-- Exercise description --
Take the line containing "You are a GUI" and every line after it in the data below, and print them exactly as given, with nothing else.

- - - -

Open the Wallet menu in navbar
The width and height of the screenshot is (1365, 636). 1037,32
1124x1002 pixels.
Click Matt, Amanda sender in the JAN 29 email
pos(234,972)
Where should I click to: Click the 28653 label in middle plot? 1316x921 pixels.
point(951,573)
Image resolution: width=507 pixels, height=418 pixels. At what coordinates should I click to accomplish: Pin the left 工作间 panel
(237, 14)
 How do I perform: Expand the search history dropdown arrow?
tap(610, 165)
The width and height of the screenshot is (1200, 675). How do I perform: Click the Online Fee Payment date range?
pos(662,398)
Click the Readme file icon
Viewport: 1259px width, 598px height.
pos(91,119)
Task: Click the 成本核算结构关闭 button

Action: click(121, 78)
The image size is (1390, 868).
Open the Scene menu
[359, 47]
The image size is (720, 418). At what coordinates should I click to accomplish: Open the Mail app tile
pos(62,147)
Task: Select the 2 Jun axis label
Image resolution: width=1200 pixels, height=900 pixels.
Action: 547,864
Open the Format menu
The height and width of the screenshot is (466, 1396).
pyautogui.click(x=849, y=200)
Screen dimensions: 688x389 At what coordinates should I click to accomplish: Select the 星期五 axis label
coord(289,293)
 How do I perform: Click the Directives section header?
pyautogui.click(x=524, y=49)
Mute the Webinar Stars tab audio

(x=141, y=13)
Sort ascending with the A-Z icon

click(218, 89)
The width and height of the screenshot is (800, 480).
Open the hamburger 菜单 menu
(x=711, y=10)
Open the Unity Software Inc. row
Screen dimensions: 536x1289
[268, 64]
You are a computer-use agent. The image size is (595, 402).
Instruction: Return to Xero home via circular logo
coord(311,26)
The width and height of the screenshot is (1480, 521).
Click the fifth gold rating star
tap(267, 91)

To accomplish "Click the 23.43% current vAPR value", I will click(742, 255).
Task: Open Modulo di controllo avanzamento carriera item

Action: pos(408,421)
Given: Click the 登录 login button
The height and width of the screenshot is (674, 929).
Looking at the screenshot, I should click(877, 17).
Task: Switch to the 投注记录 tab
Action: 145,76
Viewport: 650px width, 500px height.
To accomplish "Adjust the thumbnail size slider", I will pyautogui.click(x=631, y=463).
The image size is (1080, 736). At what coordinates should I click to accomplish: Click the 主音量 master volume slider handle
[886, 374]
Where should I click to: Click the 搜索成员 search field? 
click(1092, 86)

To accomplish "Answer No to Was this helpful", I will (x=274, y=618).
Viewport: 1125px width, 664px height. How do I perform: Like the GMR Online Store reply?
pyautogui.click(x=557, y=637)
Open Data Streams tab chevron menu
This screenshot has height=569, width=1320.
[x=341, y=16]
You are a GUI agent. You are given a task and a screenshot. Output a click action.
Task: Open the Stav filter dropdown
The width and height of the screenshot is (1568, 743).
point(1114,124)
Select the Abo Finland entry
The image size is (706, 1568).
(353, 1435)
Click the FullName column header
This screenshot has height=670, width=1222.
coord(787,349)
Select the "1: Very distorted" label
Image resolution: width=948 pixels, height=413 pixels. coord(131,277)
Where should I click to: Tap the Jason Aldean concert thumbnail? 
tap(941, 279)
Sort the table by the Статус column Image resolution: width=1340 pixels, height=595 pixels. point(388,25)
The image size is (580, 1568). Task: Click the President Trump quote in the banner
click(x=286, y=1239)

- - - -

-- Answer section --
You are a GUI agent. You are given a task and a screenshot. Output a click action.
Task: Open the Stav filter dropdown
The width and height of the screenshot is (1568, 743).
point(1114,124)
Select the Abo Finland entry
The image size is (706, 1568).
(353, 1435)
Click the FullName column header
This screenshot has height=670, width=1222.
coord(787,349)
Select the "1: Very distorted" label
Image resolution: width=948 pixels, height=413 pixels. coord(131,277)
Where should I click to: Tap the Jason Aldean concert thumbnail? 
tap(941, 279)
Sort the table by the Статус column Image resolution: width=1340 pixels, height=595 pixels. point(388,25)
The image size is (580, 1568). Task: Click the President Trump quote in the banner
click(x=286, y=1239)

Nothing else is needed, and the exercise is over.